The Puritans probably were prudish by todays standards, and most of us probably would be regarded so as well. To hold the beautiful union of husband and wife in high esteem, in the same way God holds the beauty of the spiritual intercourse between the husband Christ and the wife Church is deemed prudish by the modern world.

When a couple pray for a relationship like that between Christ and Church, i.e. fully submissive loving wife and husband loving wife like Christ did the Church there is a whole U turn on the ingrained morals of the sexual union. For my wife and I at least that was the case, but we were raised in atheist families and saw the most abominable unspeakable things being called 'love' on television.


----------



## FenderPriest

You might find Mark Dever's message at the Desigin God 2004 conference helpful on this subject, Christian Hedonists or Religious Prudes? The Puritans on Sex. Or you can flip through the .pdf and read his chapter here. One humorous story is about a matter of _church discipline_ where a man refused his conjugal rights with his wife. Try that on for "puritanical prudery".


----------



## puritan628

I'm increasingly reminded, of 1 Corinthians 2:14: _But the natural man does not receive the things of the Spirit of God, for they are foolishness to him; nor can he know them, because they are spiritually discerned._

Having an understanding of this biblical principle has greatly reduced my frustration with the interpretations of so-called "scholars" when it comes to anything Puritan. They simply can NOT make sense of the Puritan life; it is an enigma to them.


----------



## jwithnell

So much opinion regarding the American puritans developed based on Nathanial Hawthorne who essentially hated the puritans. In many ways, the puritans had a far healthier view of sexuality and righteousness than later developed in the Victorian era.


----------



## Wannabee

Chapter 3 of _Worldly Saints_ by Leland Ryken is very helpful in regard to this. Perhaps this one sentence would go a long way in destroying the stereotype.

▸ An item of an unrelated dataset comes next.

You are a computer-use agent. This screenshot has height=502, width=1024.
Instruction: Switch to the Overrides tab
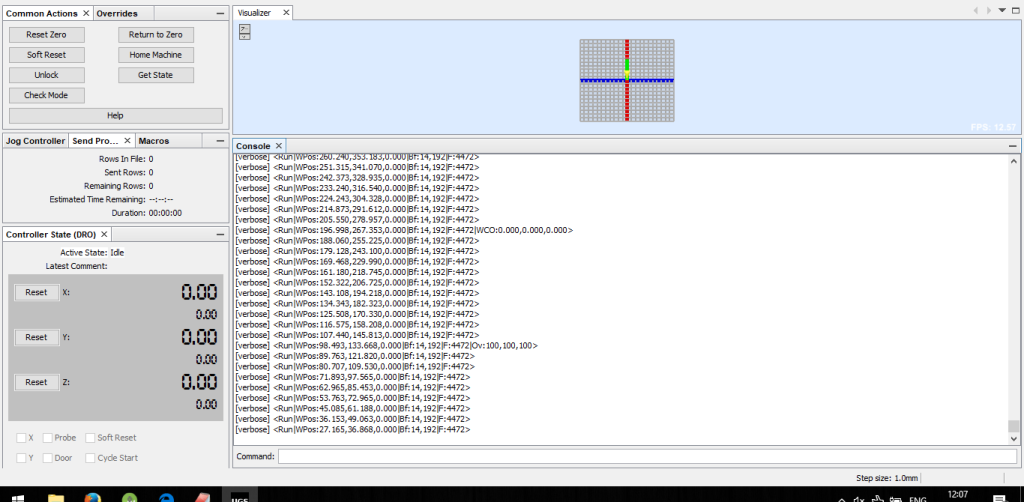coord(117,13)
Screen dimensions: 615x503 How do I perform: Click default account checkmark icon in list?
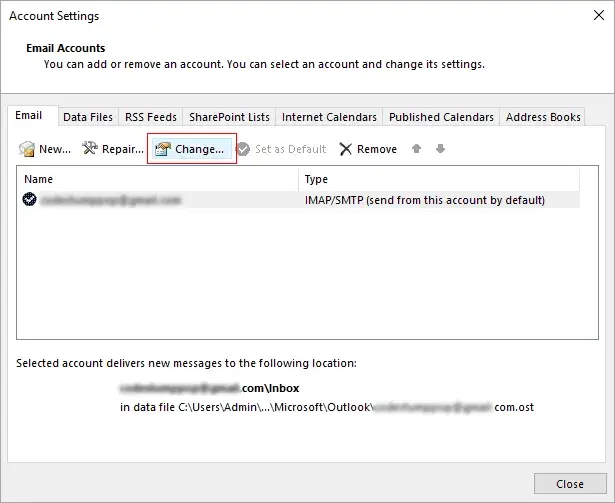29,200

> When a New england wife complained, first to her pastor and then to the whole congregation, that her husband was neglecting their sex life, the church proceeded to excommunicate the man.​


Page 39, quoted from Chad Powers Smith, _Yankees and God_ (Hermitage House, NY, 1954) 11.


----------



## Wayne

You might also take a look at Dan Doriani's _The godly household in Puritan theology, 1560-1640_. This was his 1986 dissertation at Westminster. 
worldcat.org indicates that there are nine libraries around the country that hold copies. One could be near you!


----------



## bookslover

Wannabee said:


> Chapter 3 of _Worldly Saints_ by Leland Ryken is very helpful in regard to this. Perhaps this one sentence would go a long way in destroying the stereotype.
> 
> 
> 
> 
> When a New england wife complained, first to her pastor and then to the whole congregation, that her husband was neglecting their sex life, the church proceeded to excommunicate the man.​
> 
> 
> 
> Page 39, quoted from Chad Powers Smith, _Yankees and God_ (Hermitage House, NY, 1954) 11.
Click to expand...


I remember that story from Ryken's book (which is excellent, by the way). The wife complained that her husband had refused to have sex with her for _two years_. I don't remember what the details were as to why, but, as Ryken relates, the man was excommunicated from the church. I believe Ryken wrote a second book about the Puritans: _The Puritans as They Really Were._


----------